Advertising has always been a critical operation in Amazon’s operations. A good advertising structure and continuous optimization operations can not only help new products grow rapidly, but also help products in the stable period expand their advantages. However, not all advertising operations can be called optimization. Excessive pursuit of conversion and ACoS may lead to insufficient exposure and miss the best time for promotion; and blindly increasing traffic may dilute the advertising budget or exceed income.
To understand advertising systematically, we must first understand the most common funnel model in e-commerce. For e-commerce platforms such as Amazon, as long as the product has enough exposure, it will inevitably generate clicks, and as long as there are enough buyers to click and browse, orders will inevitably be generated. For the platform, it is necessary to find the best link in each category to improve the overall conversion efficiency; and for sellers, in order to obtain more orders, they need to make their links have better performance.
Unlike traditional media advertising or outdoor advertising, for Amazon, the profit brought by advertising is not only a single click bidding, but also the commission after the advertising order is generated. Therefore, in the advertising system, Amazon will not simply sort based on the advertising bid, but will make real-time adjustments based on the actual performance of the link, thereby fully improving the conversion efficiency of the advertisement. For sellers, if the advertising cost is higher than the net profit for a long time, it will also be more than worth the loss. Therefore, it is necessary to find a balance between traffic and conversion to ensure that the advertisement brings the greatest benefits.
To increase sales, it is necessary to gradually break through the bottleneck from top to bottom, and finally make the entire funnel run smoothly. In the entire conversion process, the two most important values are exposure click rate and click-through conversion rate. Among them:
Exposure click rate = click volume/exposure volume x100%
Click-through conversion rate = order volume/click volume x100%
According to operational experience, when the total exposure is greater than 1000, the advertising exposure click rate is above 3%, and the click-through conversion rate is above 5%, it can be considered that the performance of the advertisement is normal. Taking the above data as an example, at least 20 clicks are required for each order. Suppose there is a product with a unit price of $35 and a profit of $10 without advertising. At this time, as long as the bid for each click is guaranteed to be within $0.5, the advertising can break even. Otherwise, it needs to be adjusted in time.
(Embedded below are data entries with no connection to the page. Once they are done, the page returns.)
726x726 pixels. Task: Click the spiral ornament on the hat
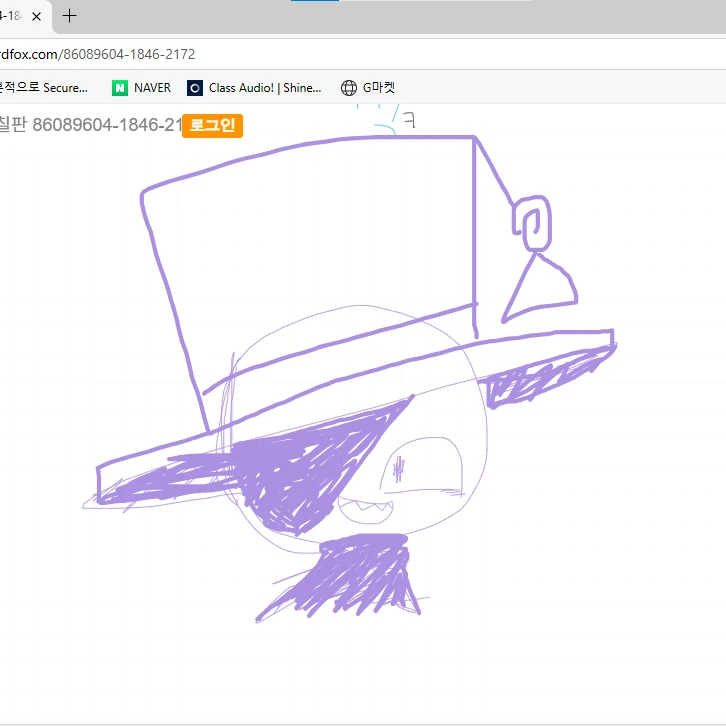pos(532,223)
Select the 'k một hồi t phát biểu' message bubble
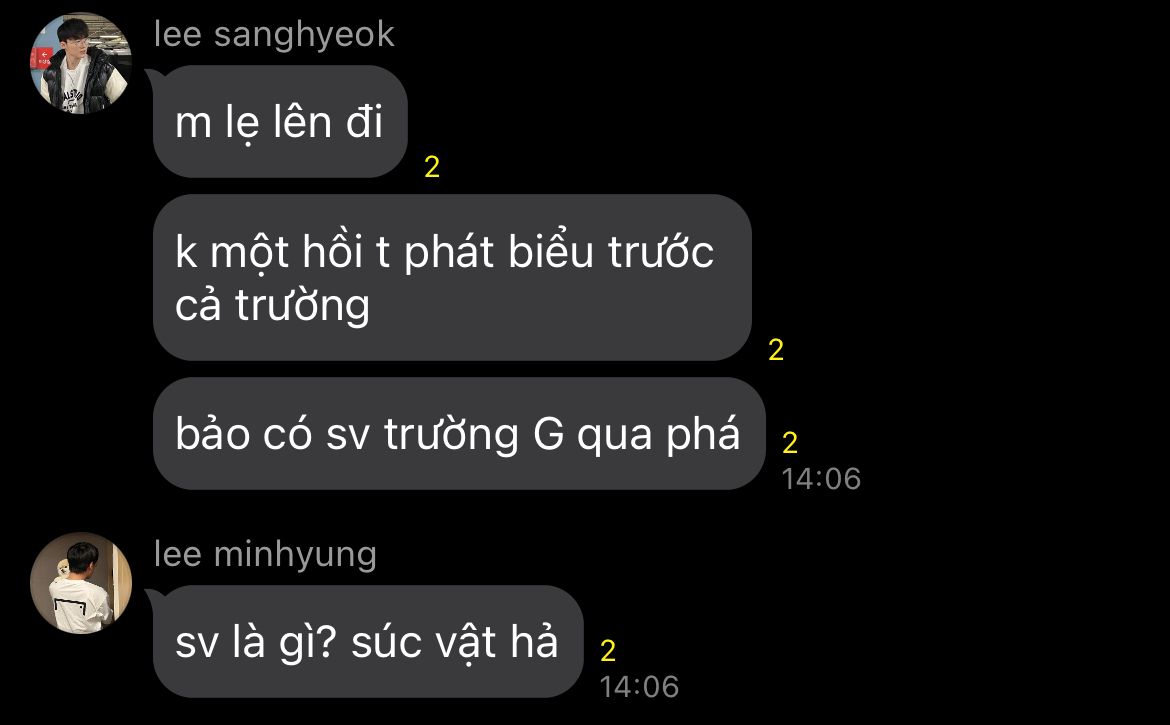 tap(451, 277)
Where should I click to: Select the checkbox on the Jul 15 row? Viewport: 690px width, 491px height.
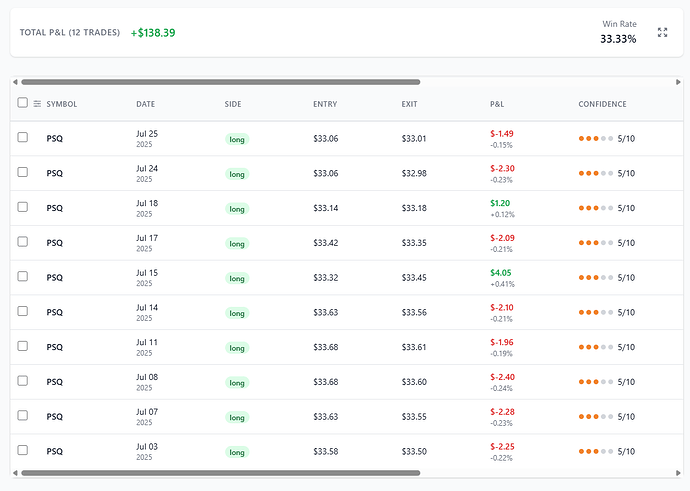pos(23,277)
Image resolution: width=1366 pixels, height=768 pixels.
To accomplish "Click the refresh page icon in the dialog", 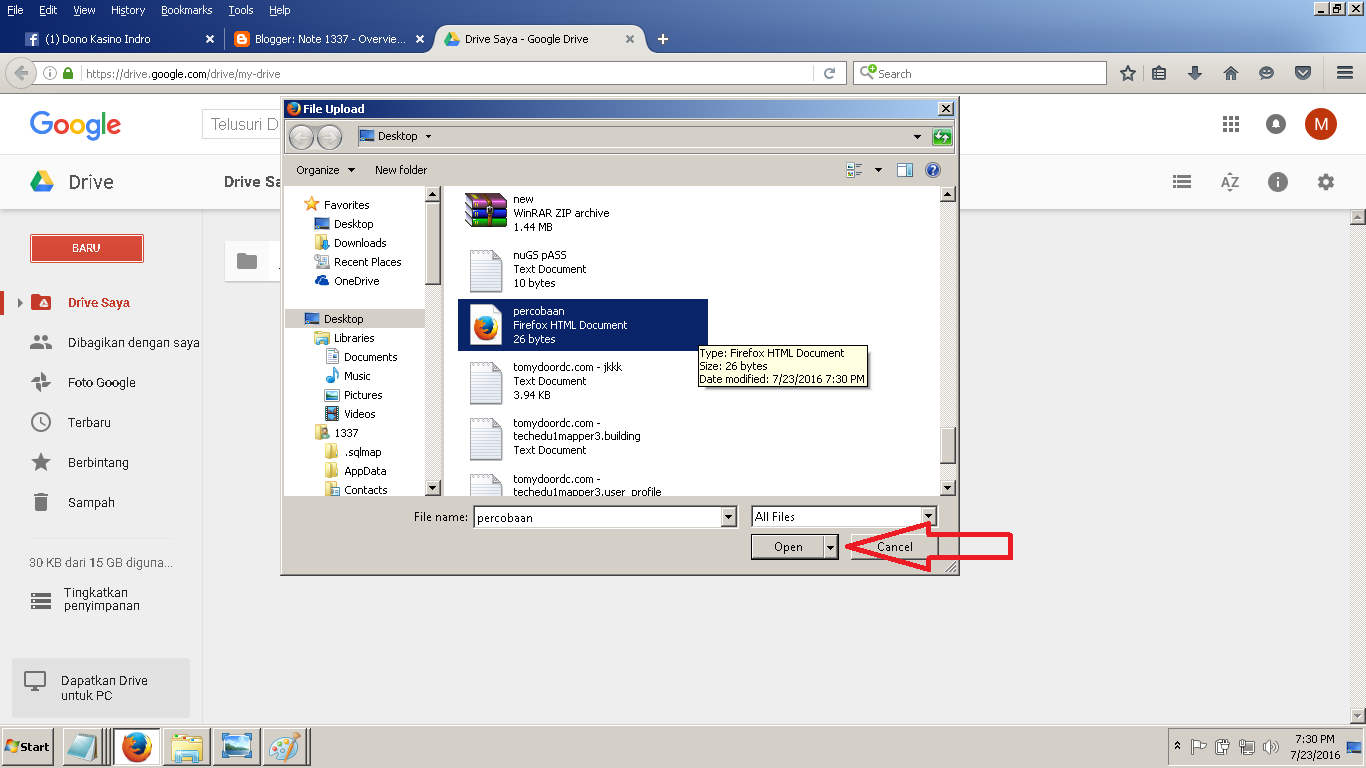I will coord(941,136).
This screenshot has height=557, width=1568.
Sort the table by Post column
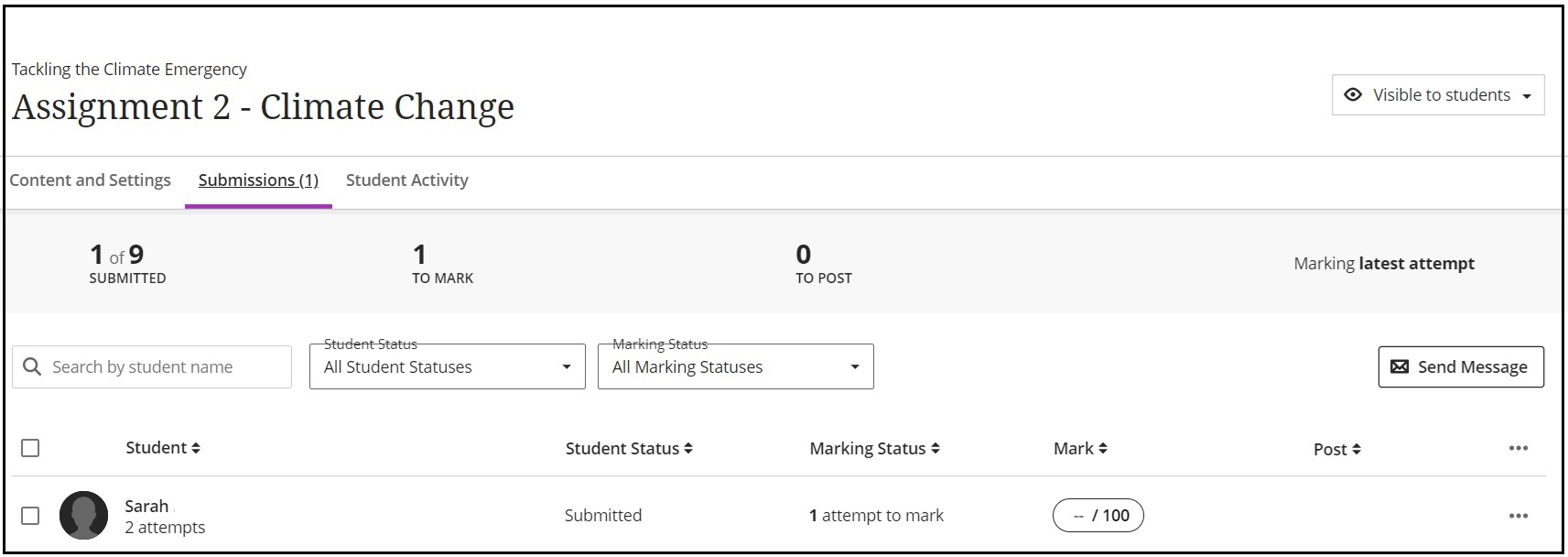click(1357, 449)
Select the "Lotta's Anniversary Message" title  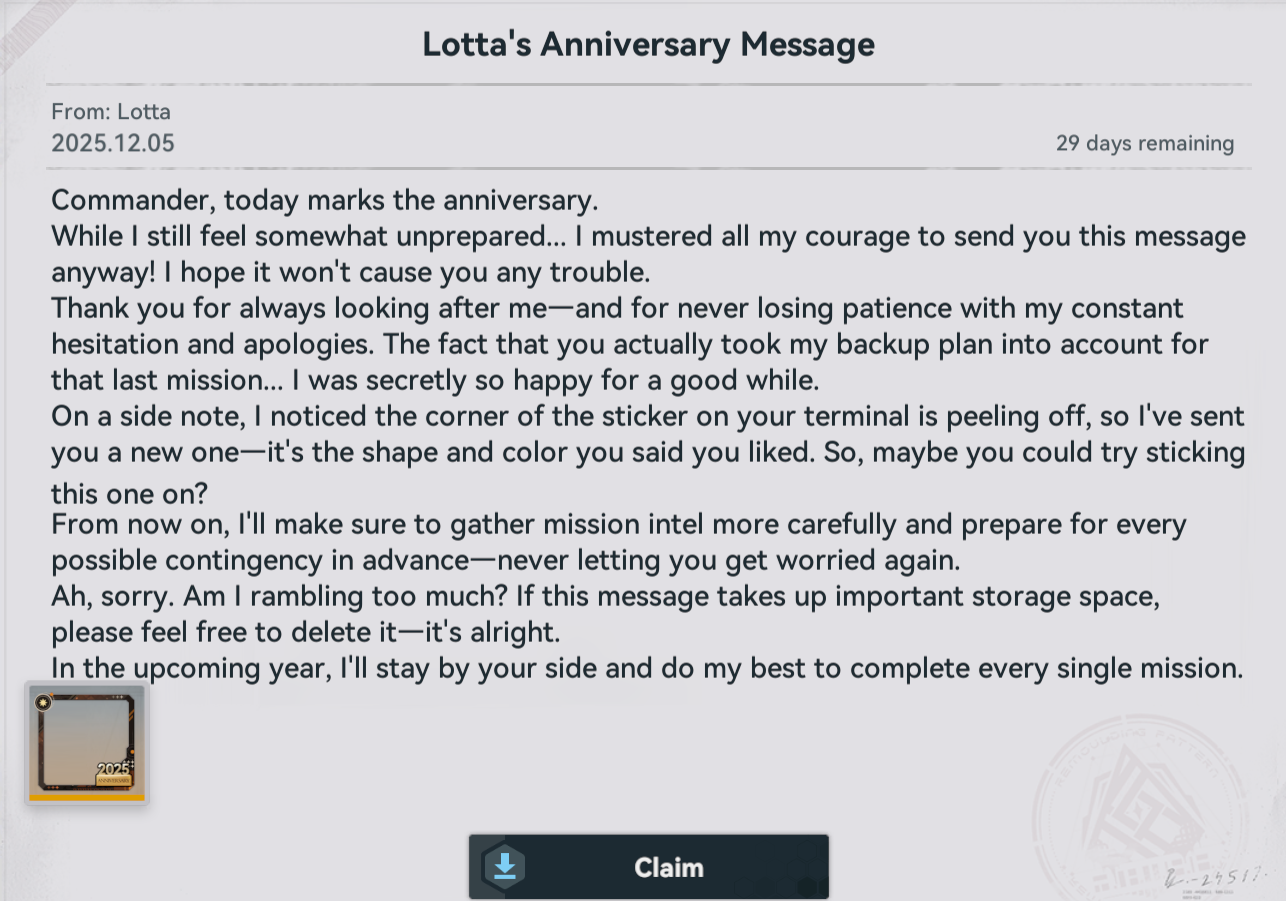[648, 44]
The ACoS that operations are more concerned about is actually one of the indicators for measuring advertising efficiency. When the advertising budget is fixed, the lower the ACoS, the higher the sales generated by the advertising. The formula is as follows:
ACoS=advertising expenditure/advertising sales x100%
Since the bidding for a single click on an ad is mostly between $0.2 and $3, if the click-through conversion rate is 5%, the minimum advertising cost is about $4. If the unit price of the product is $100, the ACoS is 4%; if the unit price of the product is $20, the ACoS is 20%. It is not difficult to see that ACoS is inversely proportional to the product price. The lower the unit price of the product, the more difficult it is to reduce ACoS. Therefore, in the early stages of advertising optimization, as long as the final profit is positive, advertising can be continuously placed and optimized.